:: TEXT BLOCK ::
* * * *

In October, Cambodia’s Ministry of Commerce and Vietnam’s Ministry of Industry and Trade signed an agreement on bilateral trade enhancement arrangement. Cambodia agreed to grant Vietnam zero tariff on 29 tariff-lines, while Vietnam, in return, agreed to grant Cambodia zero tariff on 39 tariff-lines which include 300,000 metric tons of rice exported annually and 3,000 metric tons of dried tobacco leaf export for 2016-17.
Vietnam is one of the top five investors in Cambodia, with an accumulated capital of $1.76 billion from 1994 to 2015. Investment projects concentrate on rubber plantations, telecommunications and the banking sector. However, the investment flow ran dry last year, raising some concern over the future of Vietnam’s investments in the kingdom.
Some of the concerns raised by Vietnamese investors are issues related to tax, work permits and political risks stemming from Cambodia’s domestic politics.
Concerning political and security issues, both countries are expanding areas of cooperation while reducing their differences. Early conclusion of the border demarcation based on mutual interests, equal partnership, and transparency benefits both countries.

* * * *

:: SOURCE MATERIAL ::
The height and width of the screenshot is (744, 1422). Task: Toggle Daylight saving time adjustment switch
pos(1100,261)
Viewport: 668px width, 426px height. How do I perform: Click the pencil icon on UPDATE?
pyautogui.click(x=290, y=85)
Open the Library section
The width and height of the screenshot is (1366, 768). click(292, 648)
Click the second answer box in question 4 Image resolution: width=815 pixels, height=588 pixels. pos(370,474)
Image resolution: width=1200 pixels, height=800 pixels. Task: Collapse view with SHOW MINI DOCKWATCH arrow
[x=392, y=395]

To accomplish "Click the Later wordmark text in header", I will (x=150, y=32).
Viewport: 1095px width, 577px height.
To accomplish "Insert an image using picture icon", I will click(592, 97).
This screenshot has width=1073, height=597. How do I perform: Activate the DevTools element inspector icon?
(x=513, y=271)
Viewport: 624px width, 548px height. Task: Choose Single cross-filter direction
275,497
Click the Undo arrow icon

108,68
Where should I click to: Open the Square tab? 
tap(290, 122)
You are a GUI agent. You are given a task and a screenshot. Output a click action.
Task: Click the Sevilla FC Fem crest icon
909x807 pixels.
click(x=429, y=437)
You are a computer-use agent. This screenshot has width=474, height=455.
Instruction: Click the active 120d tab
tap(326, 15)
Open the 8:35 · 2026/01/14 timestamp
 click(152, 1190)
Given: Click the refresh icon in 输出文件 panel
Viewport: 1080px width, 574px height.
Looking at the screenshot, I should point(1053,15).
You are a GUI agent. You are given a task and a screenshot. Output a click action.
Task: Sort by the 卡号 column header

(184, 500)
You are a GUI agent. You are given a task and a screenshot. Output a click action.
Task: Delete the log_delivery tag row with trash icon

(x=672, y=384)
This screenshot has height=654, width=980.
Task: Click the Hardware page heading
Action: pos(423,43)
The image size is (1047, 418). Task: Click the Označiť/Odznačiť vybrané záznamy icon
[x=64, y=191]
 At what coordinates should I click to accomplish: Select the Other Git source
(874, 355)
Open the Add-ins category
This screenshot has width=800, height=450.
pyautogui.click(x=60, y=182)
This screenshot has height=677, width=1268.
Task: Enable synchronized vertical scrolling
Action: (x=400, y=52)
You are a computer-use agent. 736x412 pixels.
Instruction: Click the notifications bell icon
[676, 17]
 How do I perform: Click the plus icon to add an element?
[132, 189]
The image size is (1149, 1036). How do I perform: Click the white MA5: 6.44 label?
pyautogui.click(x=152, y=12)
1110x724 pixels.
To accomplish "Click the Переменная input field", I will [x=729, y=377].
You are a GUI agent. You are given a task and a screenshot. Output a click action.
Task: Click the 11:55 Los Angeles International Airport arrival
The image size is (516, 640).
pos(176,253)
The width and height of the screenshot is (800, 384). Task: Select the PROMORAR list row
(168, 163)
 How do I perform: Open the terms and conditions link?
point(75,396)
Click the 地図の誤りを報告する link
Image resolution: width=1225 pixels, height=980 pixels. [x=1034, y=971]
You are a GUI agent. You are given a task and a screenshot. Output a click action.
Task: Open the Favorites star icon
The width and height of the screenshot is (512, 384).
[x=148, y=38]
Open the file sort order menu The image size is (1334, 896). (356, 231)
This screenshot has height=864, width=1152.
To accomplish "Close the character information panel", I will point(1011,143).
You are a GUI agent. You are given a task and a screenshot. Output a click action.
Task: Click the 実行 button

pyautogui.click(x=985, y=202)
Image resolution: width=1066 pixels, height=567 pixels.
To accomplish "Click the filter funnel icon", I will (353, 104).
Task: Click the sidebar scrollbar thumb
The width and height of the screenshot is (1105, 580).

* * * *

:: REQUIRED ACTION A ::
Answer these questions from the text on Cambodia–Vietnam relations:
(i) On how many tariff lines did Vietnam agree to grant Cambodia zero tariff?
(ii) What was Vietnam's accumulated investment capital in Cambodia from 1994 to 2015?
(iii) What issues have Vietnamese investors raised as concerns?
:: REQUIRED ACTION B ::
List every sector on which, according to the text on Cambodia–Vietnam relations, Vietnam's investment projects in Cambodia concentrate.

:: PROBLEM SOLUTION A ::
(i) 39 tariff lines.
(ii) $1.76 billion.
(iii) Tax, work permits, and political risks stemming from Cambodia's domestic politics.

:: PROBLEM SOLUTION B ::
- Rubber plantations
- Telecommunications
- The banking sector